Ankeet Chavan

Personal information
- Full name: Ankeet Anil Chavan
- Born: 28 October 1985 (age 40) Mumbai, Maharashtra, India
- Batting: Left-handed
- Bowling: Slow left-arm orthodox
- Role: All-rounder

Domestic team information
- 2007/08–2012/13: Mumbai
- 2011–2013: Rajasthan Royals

Career statistics
| Competition | FC | LA | T20 |
| Matches | 18 | 20 | 26 |
| Runs scored | 571 | 254 | 154 |
| Batting average | 35.68 | 21.16 | 17.11 |
| 100s/50s | 1/1 | 0/1 | 0/0 |
| Top score | 102* | 58 | 44* |
| Balls bowled | 3,597 | 896 | 476 |
| Wickets | 53 | 18 | 19 |
| Bowling average | 36.43 | 39.27 | 33.31 |
| 5 wickets in innings | 1 | 0 | 0 |
| 10 wickets in match | 1 | 0 | 0 |
| Best bowling | 9/23 | 3/23 | 4/29 |
| Catches/stumpings | 10/– | 6/– | 5/- |
- Source: ESPNcricinfo, 24 March 2025

= Ankeet Chavan =

Indian cricketer (born 1985)

Ankeet Chavan (born 28 October 1985) is a former cricketer who played for Mumbai in Indian domestic cricket. He was an all-rounder who batted left-handed and bowled slow left-arm orthodox. He also played for Rajasthan Royals in Indian Premier League.

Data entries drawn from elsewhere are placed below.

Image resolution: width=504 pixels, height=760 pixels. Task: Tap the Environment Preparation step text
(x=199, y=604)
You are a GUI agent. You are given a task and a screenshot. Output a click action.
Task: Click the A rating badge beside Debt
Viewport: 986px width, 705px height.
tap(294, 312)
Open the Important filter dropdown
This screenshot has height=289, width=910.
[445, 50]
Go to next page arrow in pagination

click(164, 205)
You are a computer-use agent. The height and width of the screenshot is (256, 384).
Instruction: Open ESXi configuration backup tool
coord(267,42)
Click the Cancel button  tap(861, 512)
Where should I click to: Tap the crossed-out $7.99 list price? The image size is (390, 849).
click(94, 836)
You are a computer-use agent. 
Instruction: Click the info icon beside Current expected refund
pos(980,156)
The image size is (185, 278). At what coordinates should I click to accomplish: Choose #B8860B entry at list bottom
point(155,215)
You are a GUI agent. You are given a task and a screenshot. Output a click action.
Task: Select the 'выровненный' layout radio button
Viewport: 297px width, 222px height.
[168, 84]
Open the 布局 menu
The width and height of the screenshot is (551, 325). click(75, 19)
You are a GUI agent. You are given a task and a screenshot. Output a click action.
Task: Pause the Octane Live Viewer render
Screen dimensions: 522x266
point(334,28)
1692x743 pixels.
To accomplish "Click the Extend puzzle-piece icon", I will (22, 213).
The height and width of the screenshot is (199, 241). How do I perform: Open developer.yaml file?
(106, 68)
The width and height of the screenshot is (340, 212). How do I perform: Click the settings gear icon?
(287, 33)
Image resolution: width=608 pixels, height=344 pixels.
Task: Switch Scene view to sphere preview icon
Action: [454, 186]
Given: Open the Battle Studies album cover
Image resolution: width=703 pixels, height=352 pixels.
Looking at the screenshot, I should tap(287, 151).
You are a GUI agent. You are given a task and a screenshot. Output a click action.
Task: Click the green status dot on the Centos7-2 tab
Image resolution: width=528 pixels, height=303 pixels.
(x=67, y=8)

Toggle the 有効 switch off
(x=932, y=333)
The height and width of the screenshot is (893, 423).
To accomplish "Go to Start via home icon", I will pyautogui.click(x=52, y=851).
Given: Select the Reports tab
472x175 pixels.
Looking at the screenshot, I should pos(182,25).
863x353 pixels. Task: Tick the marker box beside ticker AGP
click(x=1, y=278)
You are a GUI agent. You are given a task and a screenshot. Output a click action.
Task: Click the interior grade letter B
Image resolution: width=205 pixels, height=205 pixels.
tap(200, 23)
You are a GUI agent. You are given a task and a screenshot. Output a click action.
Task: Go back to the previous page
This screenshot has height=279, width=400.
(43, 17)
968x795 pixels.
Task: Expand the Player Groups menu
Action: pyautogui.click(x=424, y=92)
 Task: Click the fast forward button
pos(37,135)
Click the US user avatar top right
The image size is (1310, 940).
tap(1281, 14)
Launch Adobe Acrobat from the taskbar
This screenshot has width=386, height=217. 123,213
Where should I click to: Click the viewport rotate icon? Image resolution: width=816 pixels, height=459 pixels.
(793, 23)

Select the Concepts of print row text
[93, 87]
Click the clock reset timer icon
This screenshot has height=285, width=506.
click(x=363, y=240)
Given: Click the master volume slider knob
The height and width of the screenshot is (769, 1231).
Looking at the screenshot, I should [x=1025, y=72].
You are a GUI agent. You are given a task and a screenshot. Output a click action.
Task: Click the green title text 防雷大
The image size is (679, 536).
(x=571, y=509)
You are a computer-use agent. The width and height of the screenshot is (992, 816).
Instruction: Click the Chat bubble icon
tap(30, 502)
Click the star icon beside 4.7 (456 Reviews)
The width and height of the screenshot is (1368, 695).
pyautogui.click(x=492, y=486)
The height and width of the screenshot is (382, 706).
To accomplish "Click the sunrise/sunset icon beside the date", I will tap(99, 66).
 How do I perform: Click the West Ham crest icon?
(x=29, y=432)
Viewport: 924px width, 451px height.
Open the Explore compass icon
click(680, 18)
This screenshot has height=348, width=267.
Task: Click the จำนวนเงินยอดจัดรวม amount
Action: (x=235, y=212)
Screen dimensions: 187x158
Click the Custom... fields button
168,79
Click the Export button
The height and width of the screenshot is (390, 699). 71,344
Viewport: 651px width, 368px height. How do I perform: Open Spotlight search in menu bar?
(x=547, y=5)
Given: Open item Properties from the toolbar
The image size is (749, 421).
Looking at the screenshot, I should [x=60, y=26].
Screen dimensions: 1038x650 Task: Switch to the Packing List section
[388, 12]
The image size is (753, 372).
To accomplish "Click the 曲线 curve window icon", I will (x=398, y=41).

==Spot fixing controversy ==

===Criminal Case===
On 16 May 2013, Delhi police arrested Chavan on spot-fixing charges during IPL 6 along with Ajit Chandila and Sreesanth, who played alongside him for Rajasthan Royals. According to police, Chavan was promised ₹6 million to give away 14 runs in Rajasthan Royals' match against Mumbai Indians on 15 May 2013 and he gave away 15 runs in his second over.

Having been put in judicial custody in Tihar Central Jail, New Delhi, Chavan was granted bail from 31 May to 6 June to solemnise his marriage which had been fixed for 2 June 2013 and was granted bail on 10 June 2013 along with the other accused.

Delhi Police filed 6,000-page Charge Sheet against 42 persons, including Chavan before the Patiala House Court, Delhi. In July 2015, the Patiala Court discharged all the 36 accused persons, including Sreesanth, Chandila, Singh and Ankeet Chavan, except the 06 absconding persons.

The Discharge has been challenged by the Delhi Police before the Delhi High Court, where it is presently pending.

===Disciplinary Case===

After being arrested, he was immediately suspended by his employer, Air India. He has been suspended from his cricketing career.

On 13 September 2013, Chavan and fellow player Sreesanth were banned from cricket for life by the BCCI disciplinary committee .

On 16 June 2021, BCCI lifted ban on Ankeet Chavan and now he's allowed to play cricket.